IDC und Gartner gehen beide davon aus, dass die derzeitigen Wachstumszahlen sich nicht auf Dauer fortschreiben werden. „IDC geht davon aus, dass die weltweit schlechteren makroökonomischen Bedingungen gegen Ende des Jahres nur zu mäßigem Bedarf an neuen Servern führen werden“, sagt Analyst Matt Eastwood. Gartner-Kollege Adrian O’Connell ergänzt: „Wie wir schon befürchtet haben, erscheinen die aktuellen Wachstumszahlen zwar positiv, aber insgesamt bleibt der Markt doch ein ganzes Stück hinter dem Niveau zurück, dass wir vor der Krise hatten.“

Zugpferd x86-Server

So sehen die Zahlen zwar noch auf nahezu allen Teilmärkten gut aus. Aber das scheint lediglich eine Momentaufnahme. IDC beziffert das Wachstum der Nicht-x86-Server wie RISC, EPIC und CISC auf überdurchschnittliche 23 Prozent. Gartner warnt aber schon, dass gerade in diesem Segment der Absatz einzubrechen droht. Das von Gartner geschätzte Plus liegt schon jetzt bei lediglich 4 Prozent bei rückläufigen Stückzahlen. Dagegen stellen die Analysten bei den Mainframes ein sattes Plus von fast 50 Prozent bei den Umsätzen fest.
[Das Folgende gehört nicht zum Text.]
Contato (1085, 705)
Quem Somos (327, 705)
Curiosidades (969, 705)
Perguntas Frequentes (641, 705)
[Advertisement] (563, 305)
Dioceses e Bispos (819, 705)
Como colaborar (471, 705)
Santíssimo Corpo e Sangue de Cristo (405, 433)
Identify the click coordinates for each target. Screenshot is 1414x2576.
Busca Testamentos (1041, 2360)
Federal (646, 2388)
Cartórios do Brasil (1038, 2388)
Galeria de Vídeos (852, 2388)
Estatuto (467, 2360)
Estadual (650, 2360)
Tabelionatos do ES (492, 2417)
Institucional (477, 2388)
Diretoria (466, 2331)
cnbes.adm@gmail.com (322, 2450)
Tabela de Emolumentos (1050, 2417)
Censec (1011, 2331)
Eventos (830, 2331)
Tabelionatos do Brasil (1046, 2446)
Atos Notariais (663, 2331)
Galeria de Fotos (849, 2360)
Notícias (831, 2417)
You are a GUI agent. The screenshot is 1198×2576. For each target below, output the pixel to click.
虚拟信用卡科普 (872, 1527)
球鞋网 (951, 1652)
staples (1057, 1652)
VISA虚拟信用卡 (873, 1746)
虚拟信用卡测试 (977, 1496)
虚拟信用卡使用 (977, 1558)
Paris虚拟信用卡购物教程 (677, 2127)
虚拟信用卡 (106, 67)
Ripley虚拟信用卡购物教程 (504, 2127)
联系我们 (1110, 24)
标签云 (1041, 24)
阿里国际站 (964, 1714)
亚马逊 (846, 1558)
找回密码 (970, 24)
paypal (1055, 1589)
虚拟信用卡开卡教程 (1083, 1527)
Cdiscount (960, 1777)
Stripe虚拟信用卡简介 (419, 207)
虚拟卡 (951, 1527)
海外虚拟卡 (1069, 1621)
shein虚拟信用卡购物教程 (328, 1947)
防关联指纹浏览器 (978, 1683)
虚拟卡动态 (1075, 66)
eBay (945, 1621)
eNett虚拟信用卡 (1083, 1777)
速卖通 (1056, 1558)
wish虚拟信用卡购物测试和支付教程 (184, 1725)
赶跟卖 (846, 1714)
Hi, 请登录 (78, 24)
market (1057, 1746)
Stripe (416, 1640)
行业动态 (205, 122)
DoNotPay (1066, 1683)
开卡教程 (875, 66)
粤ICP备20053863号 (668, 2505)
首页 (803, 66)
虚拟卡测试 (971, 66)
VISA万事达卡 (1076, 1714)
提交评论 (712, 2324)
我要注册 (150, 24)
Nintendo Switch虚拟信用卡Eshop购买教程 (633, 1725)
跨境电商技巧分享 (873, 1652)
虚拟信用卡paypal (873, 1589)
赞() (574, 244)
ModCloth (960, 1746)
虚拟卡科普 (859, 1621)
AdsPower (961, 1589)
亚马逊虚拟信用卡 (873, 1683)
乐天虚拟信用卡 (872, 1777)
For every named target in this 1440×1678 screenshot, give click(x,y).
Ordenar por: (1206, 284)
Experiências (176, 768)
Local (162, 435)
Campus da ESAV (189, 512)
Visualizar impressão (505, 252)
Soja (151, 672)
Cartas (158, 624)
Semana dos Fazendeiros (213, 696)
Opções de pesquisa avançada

Das Rückgrat des Marktes sind offensichtlich die x86-Server. IDC zählt hier Umsätze von 8,4 Milliarden Dollar bei 15 Prozent Wachstum. Die Umsatzzahlen überträfen hier wie gewohnt die Stückzahlen, so IDC-Analyst Reuben Miller. „Dieser Markt-Trend wird anhalten, weil die Kunden immer mehr Workload auf Servern konsolidieren wollen, die mit höheren Memory Attach-Raten ausgerüstet sind, und auf hochpreisige Prozessoren verlagern wollen, die zu verbesserter Performanz und Effizienz in der Lage sind“, so Miller.

Beschleunigt hat sich das Wachstum auf dem Blade Server-Markt – laut IDC das am stärksten wachsende Segment derzeit. „Alle großen Anbieter verzeichneten ein zweistelliges Plus in ihrem Blade-Business“, so IDC-Analyst Jed Scaramella.

Die Studie „Worldwide Quarterly Server Tracker“ ist bei IDC erhältlich.

Dieser Artikel basiert auf einem Beitrag der CW-Schwesterpublikation CIO.